Desired Action	_S1D	_PRW	_S1W	Resultant D-state
Enter S1	D/C	D/C	D/C	OSPM decides
Enter S1, No Wake	2	D/C	D/C	Enter D2 or D3
Enter S1, Wake	2	1	N/A	Enter D2
Enter S1, Wake	2	1	3	Enter D2 or D3
Enter S1, Wake	N/A	1	2	Enter D0,D1 or D2

_S2D (S2 Device State)

This object evaluates to an integer that conveys to OSPM the highest power (lowest number) D-state supported by this device in the S2 system sleeping state. _S2D must return the same integer each time it is evaluated. This value overrides an S-state to D-state mapping OSPM may ascertain from the device’s power resource declarations. See Table 7-3 for valid return values.

Arguments:

None

Return Value:

An Integer containing the highest D-state supported in state S2

If the device can wake the system from the S2 system sleeping state (see _PRW) then the device must support wake in the D-state returned by this object. However, OSPM cannot assume wake from the S2 system sleeping state is supported in any lower D-state unless specified by a corresponding _S2W object. The table below provides a mapping from Desired Actions to Resultant D-state entered based on the values returned from the _S2D, _PRW, and _S2W objects if they exist . (D/C means Don’t Care – evaluation is irrelevant, and N/A means Non Applicable – object does not exist).

Table 7-6 S2 Action / Result Table

Desired Action	_S2D	_PRW	_S2W	Resultant D-state
Enter S2	D/C	D/C	D/C	OSPM decides
Enter S2, No Wake	2	D/C	D/C	Enter D2 or D3
Enter S2, Wake	2	2	N/A	Enter D2
Enter S2, Wake	2	2	3	Enter D2 or D3
Enter S2, Wake	N/A	2	2	Enter D0,D1 or D2

_S3D (S3 Device State)

This object evaluates to an integer that conveys to OSPM the highest power (lowest number) D-state supported by this device in the S3 system sleeping state. _S3D must return the same integer each time it is evaluated. This value overrides an S-state to D-state mapping OSPM may ascertain from the device’s power resource declarations. See Table 7-3 for valid return values.

Arguments:

None

Return Value:

An Integer containing the highest D-state supported in state S3

If the device can wake the system from the S3 system sleeping state (see _PRW) then the device must support wake in the D-state returned by this object. However, OSPM cannot assume wake from the S3 system sleeping state is supported in any lower D-state unless specified by a corresponding _S3W object. The table below provides a mapping from Desired Actions to Resultant D-state entered based on the values returned from the _S3D, _PRW, and _S3W objects if they exist . (D/C means Don’t Care – evaluation is irrelevant, and N/A means Non Applicable – object does not exist).
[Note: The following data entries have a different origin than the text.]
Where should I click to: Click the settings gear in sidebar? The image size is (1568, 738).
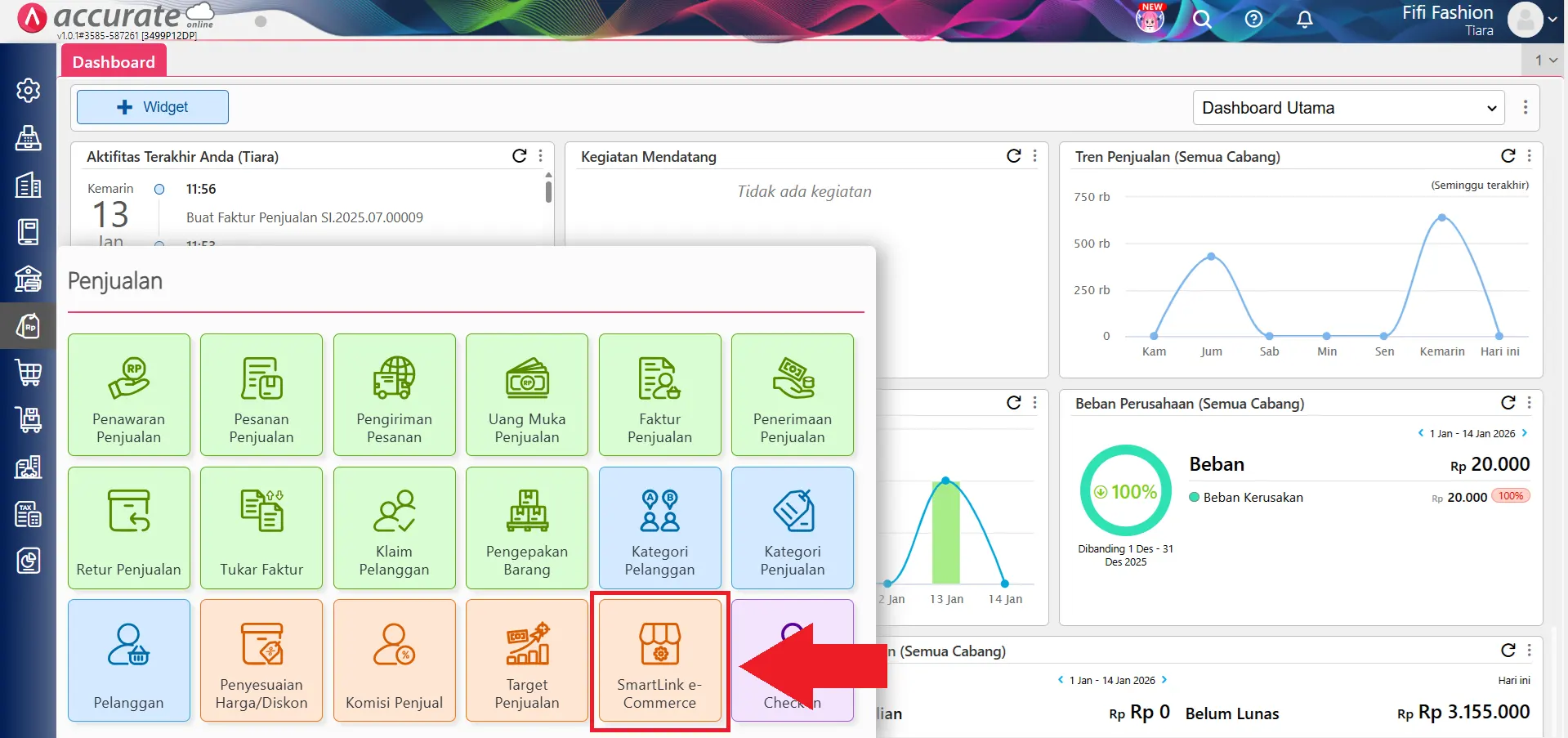pyautogui.click(x=29, y=90)
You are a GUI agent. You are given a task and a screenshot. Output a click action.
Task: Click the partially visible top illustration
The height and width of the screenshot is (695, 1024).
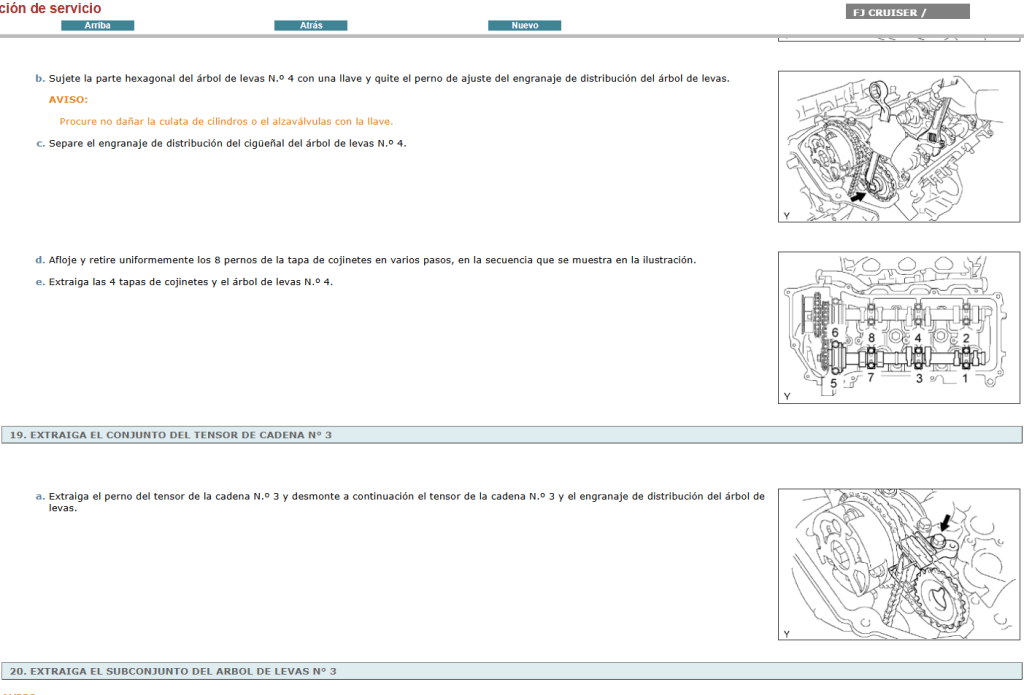pyautogui.click(x=898, y=36)
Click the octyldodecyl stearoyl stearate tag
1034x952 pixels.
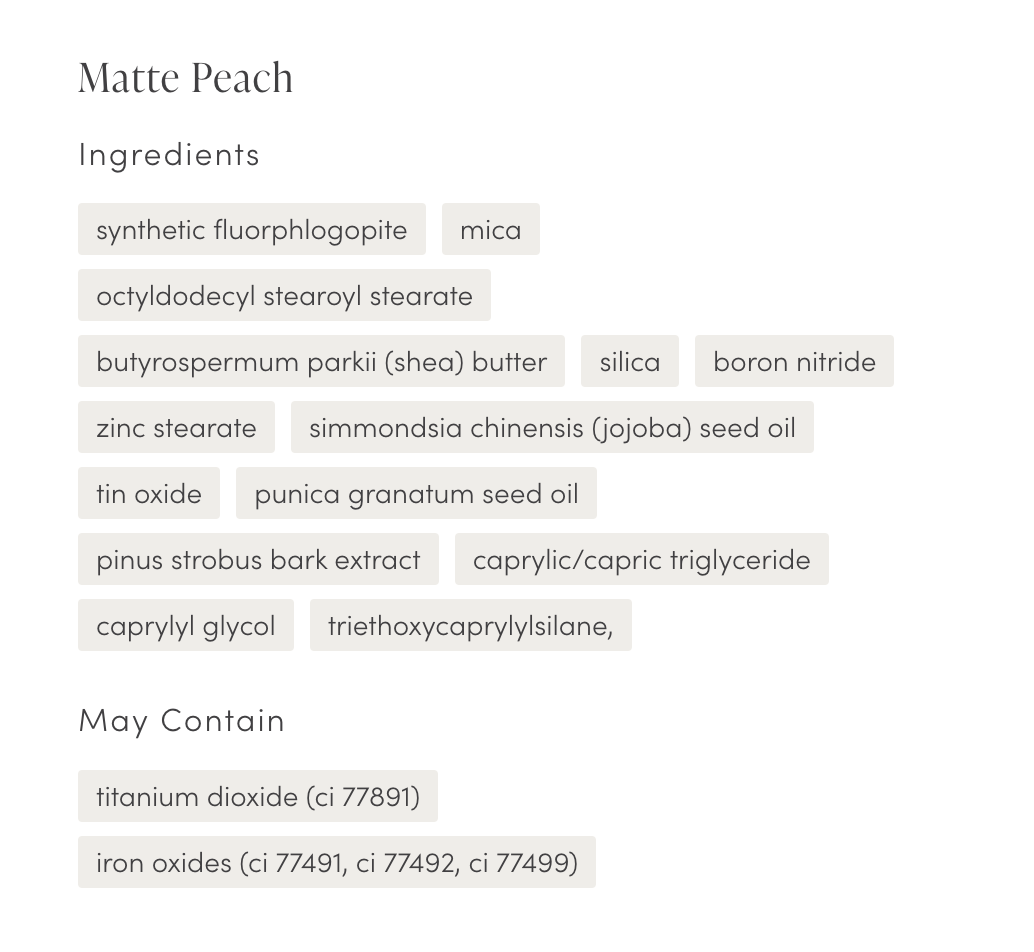point(284,296)

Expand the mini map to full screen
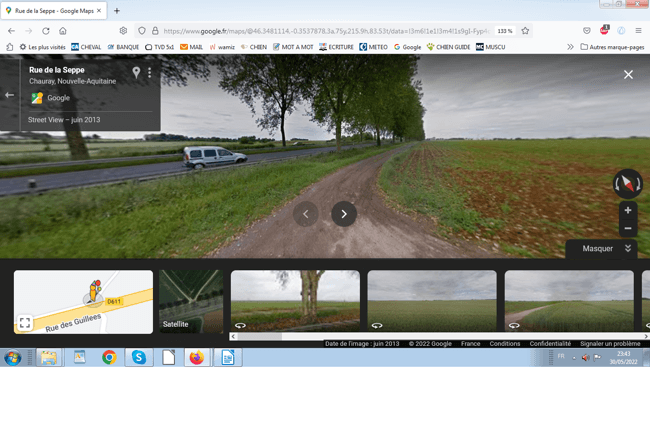pyautogui.click(x=25, y=323)
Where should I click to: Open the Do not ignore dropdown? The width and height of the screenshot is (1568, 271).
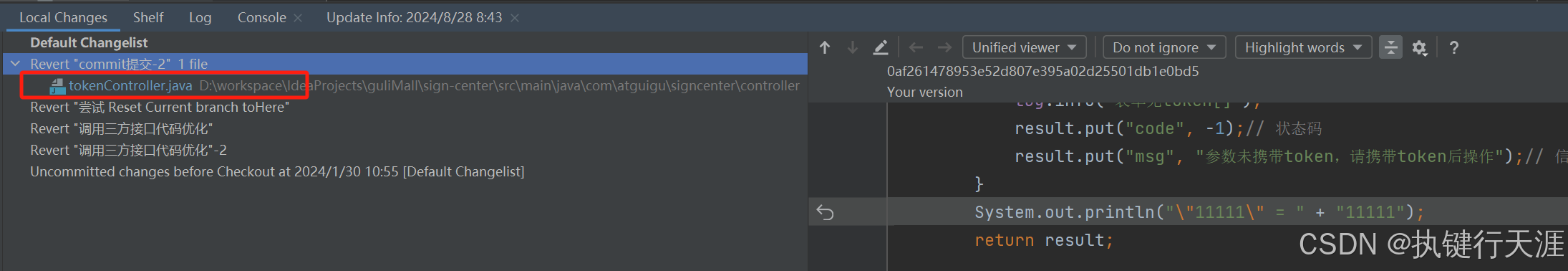pos(1164,47)
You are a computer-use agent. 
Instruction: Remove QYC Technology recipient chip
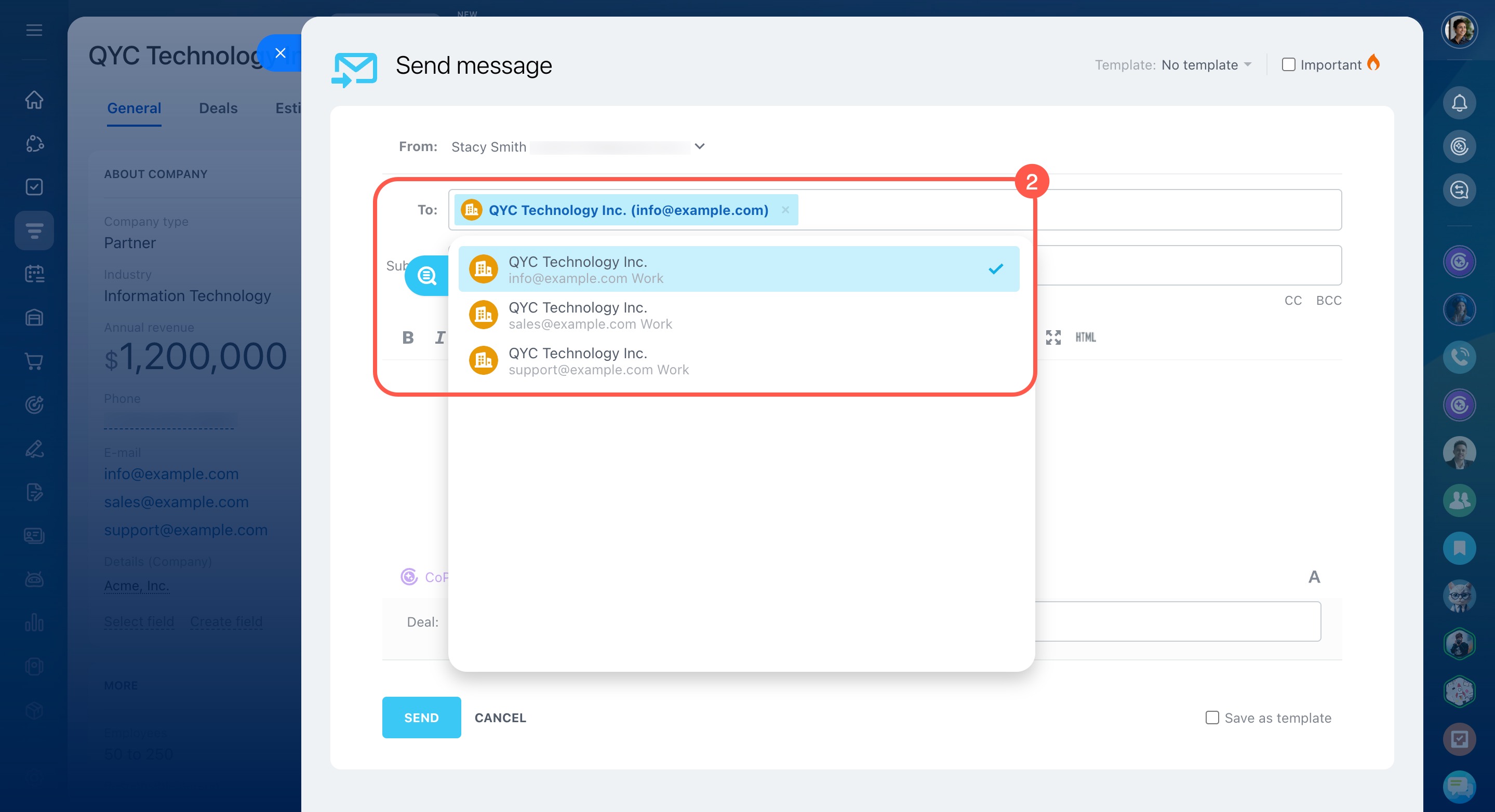coord(785,210)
Table 7-7 S3 Action / Result Table

Desired Action	_S3D	_PRW	_S3W	Resultant D-state
Enter S3	N/A	D/C	N/A	OSPM decides
Enter S3, No Wake	2	D/C	D/C	Enter D2 or D3
Enter S3, Wake	2	3	N/A	Enter D2
Enter S3, Wake	2	3	3	Enter D2 or D3
Enter S3, Wake	N/A	3	2	Enter D0, D1 or D2

_S4D (S4 Device State)

This object evaluates to an integer that conveys to OSPM the highest power (lowest number) D-state supported by this device in the S4 system sleeping state. _S4D must return the same integer each time it is evaluated. This value overrides an S-state to D-state mapping OSPM may ascertain from the device’s power resource declarations. See Table 7-3 for valid return values.

Arguments:

None

Return Value:

An Integer containing the highest D-state supported in state S4

If the device can wake the system from the S4 system sleeping state (see _PRW) then the device must support wake in the D-state returned by this object. However, OSPM cannot assume wake from the S4 system sleeping state is supported in any lower D-state unless specified by a corresponding _S4W object. The table below provides a mapping from Desired Actions to Resultant D-state entered based on the values returned from the _S4D, _PRW, and _S4W objects if they exist . (D/C means Don’t Care – evaluation is irrelevant, and N/A means Non Applicable – object does not exist).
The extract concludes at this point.